Kaisa said its financial controller, Kwok-leung Yu, has agreed to take on the CFO role on an interim basis, and Rahman, who joined the company in May 2015, had left the group last week.  

For the financial community in Asia, Kaisa became a notorious name in late 2014, when Chinese regulators blocked the sale of some of its property projects in its hometown of Shenzhen, citing irregularities. That led the company to default on a loan and fail to meet bond payments, wile its former chairman was briefly detained by regulators.

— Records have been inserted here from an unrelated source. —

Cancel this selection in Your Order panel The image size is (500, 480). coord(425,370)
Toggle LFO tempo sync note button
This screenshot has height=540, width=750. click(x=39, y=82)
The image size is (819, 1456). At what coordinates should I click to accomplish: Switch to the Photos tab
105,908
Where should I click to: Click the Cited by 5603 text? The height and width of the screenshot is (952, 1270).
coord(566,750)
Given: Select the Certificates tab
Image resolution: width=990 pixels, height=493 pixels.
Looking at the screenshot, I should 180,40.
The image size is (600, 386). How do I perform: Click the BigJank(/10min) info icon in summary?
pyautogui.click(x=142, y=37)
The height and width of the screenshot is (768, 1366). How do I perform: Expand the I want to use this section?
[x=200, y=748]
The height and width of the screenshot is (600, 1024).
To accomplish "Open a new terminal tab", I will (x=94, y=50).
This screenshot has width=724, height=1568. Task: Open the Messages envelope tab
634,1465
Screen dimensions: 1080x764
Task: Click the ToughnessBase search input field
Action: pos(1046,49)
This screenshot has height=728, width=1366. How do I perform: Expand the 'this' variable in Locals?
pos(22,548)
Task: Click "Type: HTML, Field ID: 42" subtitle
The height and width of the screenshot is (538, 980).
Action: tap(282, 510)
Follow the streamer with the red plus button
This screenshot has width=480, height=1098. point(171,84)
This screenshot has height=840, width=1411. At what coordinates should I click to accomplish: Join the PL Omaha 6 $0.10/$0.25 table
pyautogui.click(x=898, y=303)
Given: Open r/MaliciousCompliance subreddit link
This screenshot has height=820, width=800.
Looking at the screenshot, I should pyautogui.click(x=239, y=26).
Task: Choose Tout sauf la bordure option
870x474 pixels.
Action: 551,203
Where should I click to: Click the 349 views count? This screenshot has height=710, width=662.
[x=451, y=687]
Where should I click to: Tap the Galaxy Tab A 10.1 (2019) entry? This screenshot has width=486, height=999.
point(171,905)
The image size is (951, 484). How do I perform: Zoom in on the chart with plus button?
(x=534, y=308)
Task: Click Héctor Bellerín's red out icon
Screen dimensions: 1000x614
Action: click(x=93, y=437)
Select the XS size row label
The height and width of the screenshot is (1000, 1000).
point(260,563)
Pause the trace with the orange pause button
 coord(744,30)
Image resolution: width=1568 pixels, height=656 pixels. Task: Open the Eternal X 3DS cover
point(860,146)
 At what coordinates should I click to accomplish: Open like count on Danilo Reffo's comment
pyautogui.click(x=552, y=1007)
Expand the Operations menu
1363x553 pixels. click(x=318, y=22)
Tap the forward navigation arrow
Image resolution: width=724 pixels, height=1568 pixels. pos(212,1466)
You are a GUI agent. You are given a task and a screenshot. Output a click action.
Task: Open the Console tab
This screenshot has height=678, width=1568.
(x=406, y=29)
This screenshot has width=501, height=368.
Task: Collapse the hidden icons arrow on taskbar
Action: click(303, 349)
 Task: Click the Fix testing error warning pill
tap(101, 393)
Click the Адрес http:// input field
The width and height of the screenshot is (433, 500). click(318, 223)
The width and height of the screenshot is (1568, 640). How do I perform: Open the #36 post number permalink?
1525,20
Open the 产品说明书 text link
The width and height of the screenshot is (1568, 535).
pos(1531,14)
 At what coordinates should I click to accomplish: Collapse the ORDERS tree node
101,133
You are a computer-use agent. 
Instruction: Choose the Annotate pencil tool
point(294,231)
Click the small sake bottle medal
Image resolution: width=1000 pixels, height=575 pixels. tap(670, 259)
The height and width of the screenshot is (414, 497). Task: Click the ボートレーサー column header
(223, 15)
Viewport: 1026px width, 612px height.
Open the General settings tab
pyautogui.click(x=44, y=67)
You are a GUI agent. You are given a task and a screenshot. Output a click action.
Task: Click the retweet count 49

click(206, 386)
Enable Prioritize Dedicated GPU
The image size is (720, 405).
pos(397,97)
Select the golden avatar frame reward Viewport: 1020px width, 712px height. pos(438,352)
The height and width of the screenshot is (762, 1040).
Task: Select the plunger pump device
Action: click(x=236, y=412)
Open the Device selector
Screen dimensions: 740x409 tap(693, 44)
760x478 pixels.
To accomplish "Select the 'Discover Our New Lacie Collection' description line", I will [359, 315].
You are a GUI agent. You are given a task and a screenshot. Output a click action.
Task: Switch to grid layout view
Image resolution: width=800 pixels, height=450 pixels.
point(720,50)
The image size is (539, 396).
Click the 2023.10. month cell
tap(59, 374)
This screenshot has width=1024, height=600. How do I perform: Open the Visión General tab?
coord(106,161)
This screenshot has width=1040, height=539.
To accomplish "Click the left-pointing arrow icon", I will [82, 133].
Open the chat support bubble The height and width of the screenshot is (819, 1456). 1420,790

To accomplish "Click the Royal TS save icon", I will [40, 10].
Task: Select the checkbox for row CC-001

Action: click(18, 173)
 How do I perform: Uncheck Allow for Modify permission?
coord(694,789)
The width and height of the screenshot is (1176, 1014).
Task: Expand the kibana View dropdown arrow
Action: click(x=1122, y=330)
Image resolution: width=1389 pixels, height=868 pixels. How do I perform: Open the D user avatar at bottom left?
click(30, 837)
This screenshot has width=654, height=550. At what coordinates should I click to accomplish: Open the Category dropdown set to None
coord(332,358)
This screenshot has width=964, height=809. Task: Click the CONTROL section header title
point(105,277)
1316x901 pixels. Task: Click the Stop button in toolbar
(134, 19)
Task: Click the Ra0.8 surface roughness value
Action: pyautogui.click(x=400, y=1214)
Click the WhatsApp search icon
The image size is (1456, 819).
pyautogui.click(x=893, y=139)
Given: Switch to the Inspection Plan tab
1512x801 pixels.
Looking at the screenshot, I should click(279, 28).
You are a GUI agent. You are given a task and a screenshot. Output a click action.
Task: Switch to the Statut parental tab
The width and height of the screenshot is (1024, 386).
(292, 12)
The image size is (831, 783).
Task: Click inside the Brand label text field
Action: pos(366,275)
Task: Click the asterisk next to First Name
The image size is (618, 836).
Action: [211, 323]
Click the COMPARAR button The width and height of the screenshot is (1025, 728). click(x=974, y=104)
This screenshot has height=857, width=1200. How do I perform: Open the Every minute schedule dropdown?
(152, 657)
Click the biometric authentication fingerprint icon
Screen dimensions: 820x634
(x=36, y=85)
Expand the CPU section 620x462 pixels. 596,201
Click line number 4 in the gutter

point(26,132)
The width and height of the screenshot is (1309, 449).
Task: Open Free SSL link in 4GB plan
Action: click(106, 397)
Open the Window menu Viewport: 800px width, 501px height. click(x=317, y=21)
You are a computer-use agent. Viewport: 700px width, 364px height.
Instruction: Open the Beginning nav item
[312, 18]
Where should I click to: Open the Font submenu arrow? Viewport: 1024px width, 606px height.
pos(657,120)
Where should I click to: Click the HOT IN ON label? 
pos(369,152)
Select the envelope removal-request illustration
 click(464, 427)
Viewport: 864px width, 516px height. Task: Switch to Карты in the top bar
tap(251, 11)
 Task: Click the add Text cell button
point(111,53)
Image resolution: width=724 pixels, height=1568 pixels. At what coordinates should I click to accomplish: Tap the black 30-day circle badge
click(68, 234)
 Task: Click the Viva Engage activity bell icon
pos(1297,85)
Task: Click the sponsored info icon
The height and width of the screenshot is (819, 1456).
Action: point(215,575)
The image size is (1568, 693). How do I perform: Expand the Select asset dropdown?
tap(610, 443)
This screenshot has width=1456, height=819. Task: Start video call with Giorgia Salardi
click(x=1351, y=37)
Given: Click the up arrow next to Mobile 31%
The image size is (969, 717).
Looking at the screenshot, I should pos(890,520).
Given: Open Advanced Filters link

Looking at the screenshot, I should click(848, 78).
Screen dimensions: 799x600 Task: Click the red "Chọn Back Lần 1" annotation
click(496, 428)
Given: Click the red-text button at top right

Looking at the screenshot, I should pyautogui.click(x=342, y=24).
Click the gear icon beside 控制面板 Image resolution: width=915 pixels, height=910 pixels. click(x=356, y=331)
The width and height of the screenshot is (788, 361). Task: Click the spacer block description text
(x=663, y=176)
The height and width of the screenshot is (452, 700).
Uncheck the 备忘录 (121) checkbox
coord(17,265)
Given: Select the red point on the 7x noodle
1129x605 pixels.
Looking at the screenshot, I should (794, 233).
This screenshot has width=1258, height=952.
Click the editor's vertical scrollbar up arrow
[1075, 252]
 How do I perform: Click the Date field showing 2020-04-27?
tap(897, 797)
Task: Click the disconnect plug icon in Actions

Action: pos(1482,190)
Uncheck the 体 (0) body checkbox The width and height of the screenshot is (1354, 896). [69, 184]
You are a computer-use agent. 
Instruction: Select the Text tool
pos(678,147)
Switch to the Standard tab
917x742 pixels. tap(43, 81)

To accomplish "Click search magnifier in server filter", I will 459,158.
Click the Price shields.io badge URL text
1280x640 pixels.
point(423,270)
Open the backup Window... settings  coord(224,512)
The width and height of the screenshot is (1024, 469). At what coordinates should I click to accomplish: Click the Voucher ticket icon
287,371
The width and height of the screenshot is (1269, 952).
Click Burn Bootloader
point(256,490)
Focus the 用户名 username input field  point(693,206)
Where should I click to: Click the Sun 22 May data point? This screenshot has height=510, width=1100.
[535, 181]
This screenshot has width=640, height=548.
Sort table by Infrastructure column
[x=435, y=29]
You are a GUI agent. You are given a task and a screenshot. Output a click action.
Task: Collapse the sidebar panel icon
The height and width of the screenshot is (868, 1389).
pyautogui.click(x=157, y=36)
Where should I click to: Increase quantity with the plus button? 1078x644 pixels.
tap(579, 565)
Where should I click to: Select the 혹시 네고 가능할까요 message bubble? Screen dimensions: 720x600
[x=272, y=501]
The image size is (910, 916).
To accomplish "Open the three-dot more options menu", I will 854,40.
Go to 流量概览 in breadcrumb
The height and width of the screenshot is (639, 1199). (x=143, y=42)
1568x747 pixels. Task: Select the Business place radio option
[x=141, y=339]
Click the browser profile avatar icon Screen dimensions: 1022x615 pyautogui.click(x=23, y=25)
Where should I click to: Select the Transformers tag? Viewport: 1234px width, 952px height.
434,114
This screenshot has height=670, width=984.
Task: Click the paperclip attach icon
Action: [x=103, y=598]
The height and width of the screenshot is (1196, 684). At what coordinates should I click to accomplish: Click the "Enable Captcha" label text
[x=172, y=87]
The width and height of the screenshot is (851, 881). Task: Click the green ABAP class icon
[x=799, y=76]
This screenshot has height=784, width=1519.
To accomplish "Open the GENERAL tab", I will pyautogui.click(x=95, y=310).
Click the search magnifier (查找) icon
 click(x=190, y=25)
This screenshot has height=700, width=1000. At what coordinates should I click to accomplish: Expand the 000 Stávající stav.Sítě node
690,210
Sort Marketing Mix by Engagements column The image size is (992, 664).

Some of its US dollar bonds plunged to as little as 50/60 cents on the dollar in 2015, reflecting investors' worries over its prospects and how much the creditors would receive from a liquidation once the company filed for a bankruptcy.

In fact, those worries proved to be overstated, in part due to rising land prices in China.

After a two-year trading halt until March 2017, the company belatedly issued its 2014 and 2015 annual reports, and interim reports for 2015 and 2016. On the first day of trading, the shares of Kaisa jumped 85% and the group sold $3 billion of bonds last year.

In its latest 2017 financial results released in March, overall revenue at Kaisa rose 84% year-on-year to Rmb32.8 billion in 2017, driven by a 50% increase in its contracted sales for the same period.

Meanwhile, the departure of Lau makes him the latest in a series of senior figures to opt for a career outside banking.

Also heading to the property industry is Citi veteran Weber Lo, now with Hang Lung Properties. Start-ups are also a popular choice, with JP Morgan’s chairman of Asia-Pacific investment banking, Brian Gu moving to electric car venture XPENG, an Alibaba-backed startup.